* [Your goal] When a line of the entries contains "computer", please list that line.

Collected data

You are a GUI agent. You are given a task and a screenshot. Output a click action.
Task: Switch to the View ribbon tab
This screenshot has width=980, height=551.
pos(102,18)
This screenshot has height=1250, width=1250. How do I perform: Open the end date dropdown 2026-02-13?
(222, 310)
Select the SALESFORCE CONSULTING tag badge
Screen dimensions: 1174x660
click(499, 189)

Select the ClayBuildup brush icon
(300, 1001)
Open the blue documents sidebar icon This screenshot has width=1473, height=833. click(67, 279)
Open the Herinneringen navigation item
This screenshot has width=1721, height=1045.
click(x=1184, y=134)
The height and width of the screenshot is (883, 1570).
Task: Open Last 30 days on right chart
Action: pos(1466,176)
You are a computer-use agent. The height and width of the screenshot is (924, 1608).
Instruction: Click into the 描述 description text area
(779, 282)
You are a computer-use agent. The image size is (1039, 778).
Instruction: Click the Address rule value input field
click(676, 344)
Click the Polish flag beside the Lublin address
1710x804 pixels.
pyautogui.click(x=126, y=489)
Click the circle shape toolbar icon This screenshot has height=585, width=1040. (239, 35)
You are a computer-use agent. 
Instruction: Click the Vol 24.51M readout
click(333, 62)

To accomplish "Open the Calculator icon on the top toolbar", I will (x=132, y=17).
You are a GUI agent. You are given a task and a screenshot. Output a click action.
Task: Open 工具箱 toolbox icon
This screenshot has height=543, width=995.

* [Response below]
You are a computer-use agent. The height and width of the screenshot is (924, 1608).
You are a computer-use agent. The image size is (1039, 778).
You are a computer-use agent. 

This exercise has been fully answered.